26 june 2018 — out now
New fonts: Duos In-N-Out and Duos Write

Two new, very able, fonts!
The variable font format offers new typographic possibilities for type designers. Instead of creating separate static fonts, font families can be combined into a single font file for example. But this new font format has much more to offer. Type designers can also design typefaces specifically for this new format. New ideas for new technologies, instead of old ideas wrapped into those new technologies.

Our most recent font family Duos was already a technological tour de force, but is now expanded with 2 progressive variable versions.
(more…)

26 june 2018 — out now
very-able-fonts.com

If you’re into type, you probably have heard the new buzzword recently: variable fonts. Everybody is talking about, some people are doing it. So are we.

But the more we get involved in making variable fonts, the more questions come to our minds. What is actually a variable font? We mean, really is? And what does it really mean? The most obvious application of the variable font technique is the weight-axis. Putting all fonts from Light to Black into 1 single variable font is something everybody can imagine, and maybe therefore also the thing everybody does. But isn’t that the same as using the marquee tag –which everybody did– in the early days of the internet? Don’t we realize by now that the internet is something else? Isn’t the Light-to-Black slider the same as the blinking marquee tag for typography in 2018?

So before we accept that this is what variable fonts are about, we should wonder what other possibilities this new font format offers. This is the moment to ask fundamental questions. Maybe this font format is actually something completely different? Maybe you can put all existing fonts into a single variable font? Maybe you don’t need all those separate glyphs, because one glyph can vary into any other glyph? Maybe you can have a legibility slider, or one from Braille to Latin? And maybe the question is not how to make variable fonts, but how to make fonts variable? And shouldn’t the interface be part of a typeface instead of depending on what an application offers or supports in its interface? Variable fonts are vari-able-fonts, so very able fonts. But what are they really capable of? Maybe the variable font format is a beginning of a new era in digital typography, where the letter is finally freed from its historical limitations? And what does it mean when information becomes dynamic at the level of the written word?
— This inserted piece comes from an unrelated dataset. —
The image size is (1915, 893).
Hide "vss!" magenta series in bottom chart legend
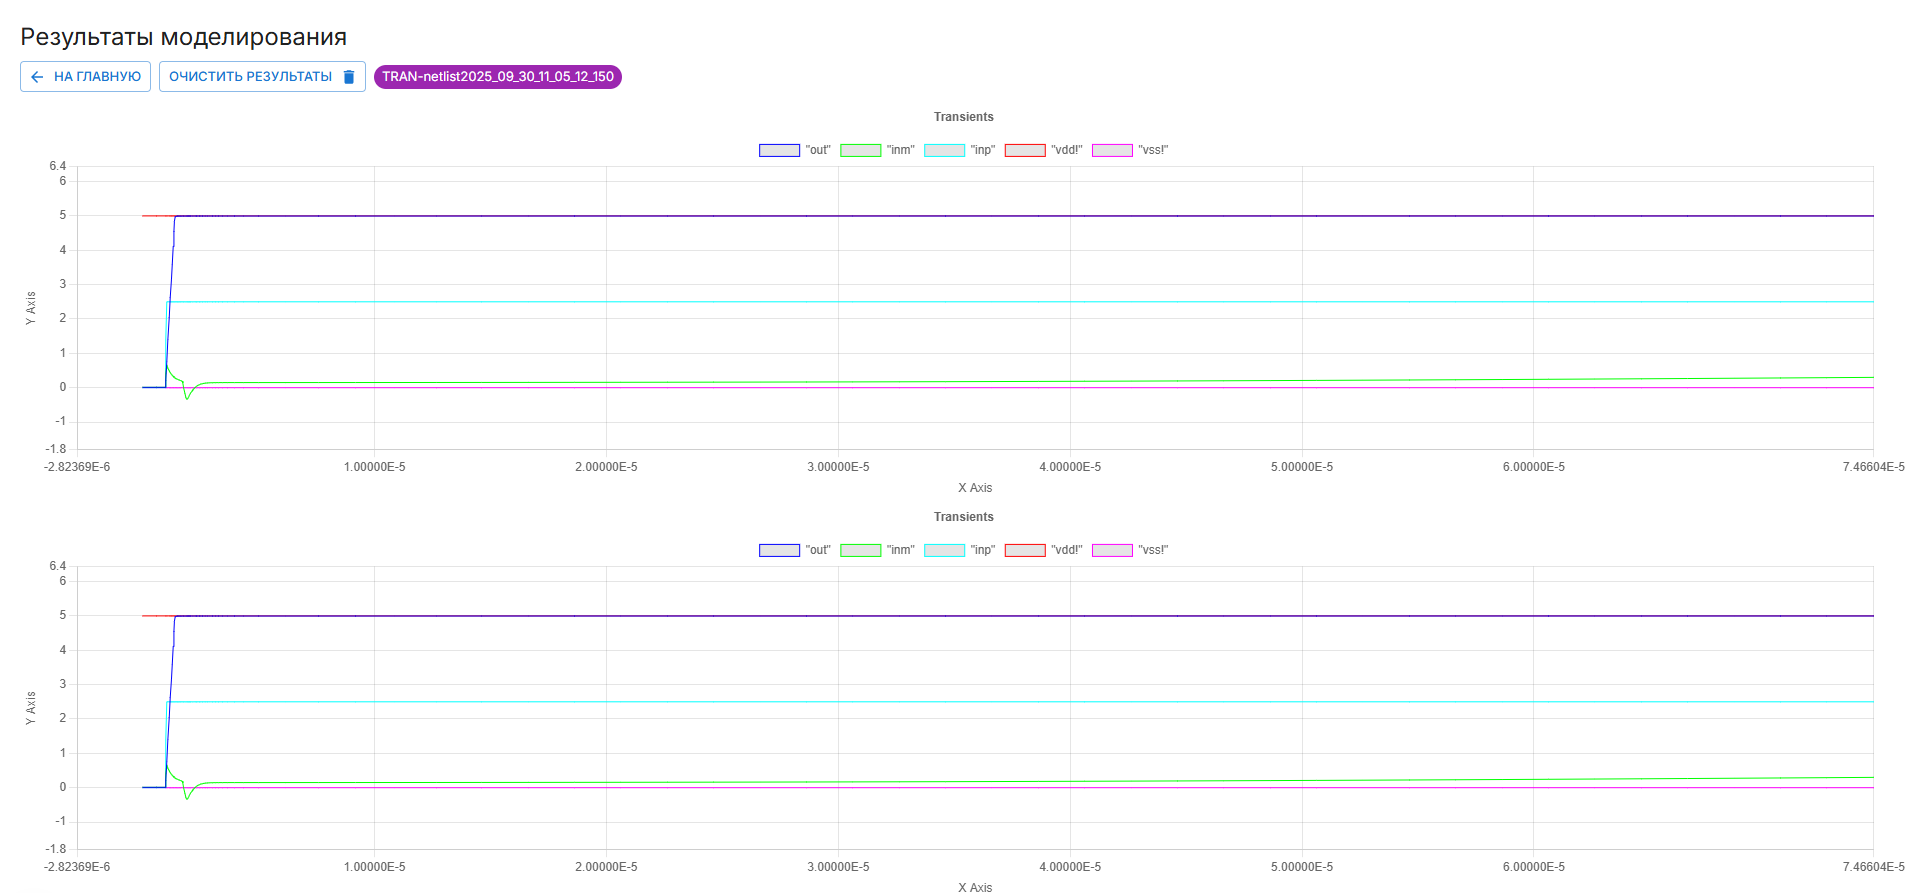tap(1112, 550)
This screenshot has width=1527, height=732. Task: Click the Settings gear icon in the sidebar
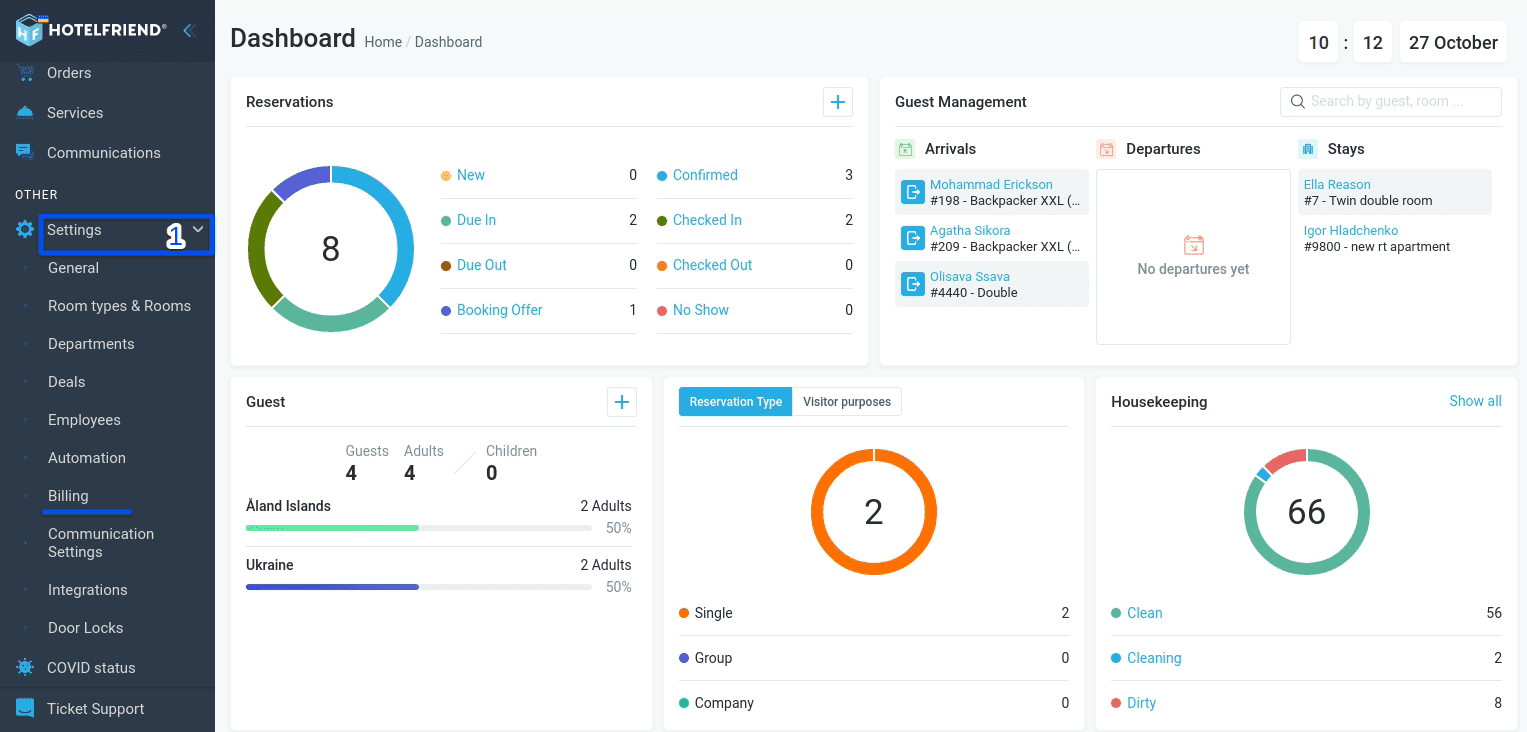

Enough questions to launch our own playground for variable fonts, which will be as much in development as the variable fonts themselves: very-able-fonts.com

22 may 2018 — publications
The Tale of the Cat

Written words always exist within the three dimensions of the maker (the type designer), the user (the designer) and the consumer (the reader). But what does it mean to be a type-maker, -user or -consumer? How is language working anyway? Together with Dutch composer Jacq Palinckx and writer Kees ’t Hart, we investigated into an expanded understanding of typography. Attendees of our lecture at the TYPO Berlin conference last Saturday, could afterwards continue to observe language with the publication The Tail of the Cat.

18 may 2018 — publications
Ten Commandments of Type

Do we still have shared beliefs? Last Sunday we gave a lecture at the All Eyes on Type Festival in Rotterdam. What to do on this very early Sunday morning, at a time when people used to go to church? We’re happy to see that it’s still possible to bring people together on Sunday morning. People who have shared beliefs and get together, luckily that still exists. So we were all in Rotterdam that day to celebrate type. Because all attendants belief in type. In a time when hand lettering became more popular than other religions, it’s important to reflect on the craft of making letters, and think about what we are actually doing. That Sunday we wanted to share some thoughts on how to communicate. Some thoughts on making letters. This service is a story in which we worked towards the ultimate celebration of type. Towards the end, everybody, every individual, received his own sacred typographic host. Because this is the only true way to celebrate something you, us, we all believe in. It became a service which was taking of with live organ music, and ended with a sacred host in the form of a tiny printed publication: Ten Commandments of Type.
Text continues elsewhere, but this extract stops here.